Schools with a special focus
- Specialized Mission Schools
- Arts Colleges
- Service Academies
- Single-Sex Colleges
- Religiously Affiliated Colleges
Specialized mission schools
While a person of any race is allowed admission to these schools, specialized mission schools have a historical as well as present focus on educating particular (minority) populations. For example, historically black colleges and universities (HBCUs) were established with the intention of primarily serving the African American community; Hispanic-serving institutions (HSIs) focus on assisting first generation, majority low income Hispanic students and must have a student body of at least 25% full-time undergraduates who are Hispanic; and Tribal Colleges and Universities (TCUs) preserve Native culture while also providing a college education and other services in areas where American Indian/Alaska Native (AI/AN) populations are prominent. Just as any other college or university would, these schools offer a variety of degree options and avenues of study so if you are of a particular racial/ethnic background and would feel most comfortable at a more homogenous school, check these schools out.
Click here for more information on HBCUs.
Click here for more information on HSIs.
Click here for more information on TCUs.
These types of colleges focus on one or many different types of art. For example, these schools can provide training in areas such as graphic design, photography, music, painting, production, theater and/or fashion design. Students at these schools can earn an associate’s degree or a bachelor’s degree in the fine arts or other specialized field.
- The United States Military Academy (USMA)
- The United States Naval Academy (USNA)
- The United States Air Force Academy (USAFA)
- The United States Coast Guard Academy (USCGA)
- The United States Merchant Marine Academy (USMMA)
These types of schools used to be much more prevalent, but nowadays all four-year public schools and most private schools are coed. However, there still are some private colleges that are specifically for men (examples: Deep Springs College, Holy Trinity Orthodox Seminary, Morehouse College) or for women (examples: Barnard College, Bryn Mawr College, College of Saint Mary).
Religiously affiliated colleges
If you are religious and want to attend a college that is connected to your faith, a religious affiliated school may be good for you.

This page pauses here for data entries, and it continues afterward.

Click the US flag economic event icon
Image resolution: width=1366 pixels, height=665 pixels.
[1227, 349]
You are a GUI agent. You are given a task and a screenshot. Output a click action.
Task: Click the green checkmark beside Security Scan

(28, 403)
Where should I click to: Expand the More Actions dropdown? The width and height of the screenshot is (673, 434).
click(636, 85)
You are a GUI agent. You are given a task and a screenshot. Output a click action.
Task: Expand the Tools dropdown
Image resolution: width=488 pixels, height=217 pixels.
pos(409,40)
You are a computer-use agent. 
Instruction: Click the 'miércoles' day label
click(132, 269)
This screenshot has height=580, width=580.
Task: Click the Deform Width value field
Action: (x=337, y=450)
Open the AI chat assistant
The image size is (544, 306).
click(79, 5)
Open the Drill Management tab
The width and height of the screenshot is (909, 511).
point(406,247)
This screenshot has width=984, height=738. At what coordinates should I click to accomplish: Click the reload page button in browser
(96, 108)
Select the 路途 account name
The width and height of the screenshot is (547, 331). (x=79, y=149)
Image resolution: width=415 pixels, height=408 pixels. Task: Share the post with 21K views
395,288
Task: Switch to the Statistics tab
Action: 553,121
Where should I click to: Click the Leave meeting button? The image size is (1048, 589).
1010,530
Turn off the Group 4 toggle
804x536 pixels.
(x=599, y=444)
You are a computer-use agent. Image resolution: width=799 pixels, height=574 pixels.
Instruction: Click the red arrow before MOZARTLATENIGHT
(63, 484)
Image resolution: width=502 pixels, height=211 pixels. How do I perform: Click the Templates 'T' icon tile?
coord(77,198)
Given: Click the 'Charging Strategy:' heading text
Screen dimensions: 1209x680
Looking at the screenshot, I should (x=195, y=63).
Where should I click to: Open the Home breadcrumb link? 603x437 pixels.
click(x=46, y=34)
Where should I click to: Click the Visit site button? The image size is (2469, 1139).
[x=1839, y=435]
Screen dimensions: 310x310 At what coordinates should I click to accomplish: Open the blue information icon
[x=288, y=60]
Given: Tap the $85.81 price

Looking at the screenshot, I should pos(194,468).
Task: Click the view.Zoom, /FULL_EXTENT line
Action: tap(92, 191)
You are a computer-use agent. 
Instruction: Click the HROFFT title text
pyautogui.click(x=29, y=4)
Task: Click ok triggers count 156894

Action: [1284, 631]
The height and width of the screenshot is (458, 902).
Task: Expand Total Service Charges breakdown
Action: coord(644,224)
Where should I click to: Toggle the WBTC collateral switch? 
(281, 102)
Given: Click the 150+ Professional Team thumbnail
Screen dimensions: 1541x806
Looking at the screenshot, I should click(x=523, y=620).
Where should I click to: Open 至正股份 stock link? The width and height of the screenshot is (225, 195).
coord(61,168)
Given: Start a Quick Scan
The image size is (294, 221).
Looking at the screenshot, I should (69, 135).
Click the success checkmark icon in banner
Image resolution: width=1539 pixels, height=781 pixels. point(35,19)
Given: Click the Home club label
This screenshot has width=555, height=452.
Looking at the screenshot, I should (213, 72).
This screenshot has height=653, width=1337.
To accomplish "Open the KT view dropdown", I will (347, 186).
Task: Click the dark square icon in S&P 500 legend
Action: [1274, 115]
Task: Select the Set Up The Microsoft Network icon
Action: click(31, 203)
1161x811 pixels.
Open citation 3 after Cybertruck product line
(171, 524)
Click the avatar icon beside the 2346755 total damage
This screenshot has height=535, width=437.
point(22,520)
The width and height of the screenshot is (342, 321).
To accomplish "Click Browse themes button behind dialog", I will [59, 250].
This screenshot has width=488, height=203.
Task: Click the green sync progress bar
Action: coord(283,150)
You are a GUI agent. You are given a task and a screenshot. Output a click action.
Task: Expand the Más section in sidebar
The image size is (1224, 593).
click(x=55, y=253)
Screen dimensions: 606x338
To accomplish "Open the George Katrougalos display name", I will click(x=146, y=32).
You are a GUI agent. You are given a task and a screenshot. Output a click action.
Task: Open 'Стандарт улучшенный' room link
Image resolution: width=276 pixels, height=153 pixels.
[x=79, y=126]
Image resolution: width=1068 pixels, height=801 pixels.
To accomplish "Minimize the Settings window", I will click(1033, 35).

However, you’ll want to look into the impact that religion plays on campus, in the classroom and the student body. Some colleges have a religious affiliation but it’s historic only, meaning the religion does not play a central role in the classroom or on campus. At these types of schools, you may find students who are religious in the same faith, religious in a different faith, or not religious at all. Whereas at other schools, a certain religion is the cornerstone of the institution and is highly prevalent in all aspects of life at the school. You’re more likely to find students who are deeply rooted in the particular religion at these schools, and behavior expectations on these campuses generally conform to the rules of the particular religious group.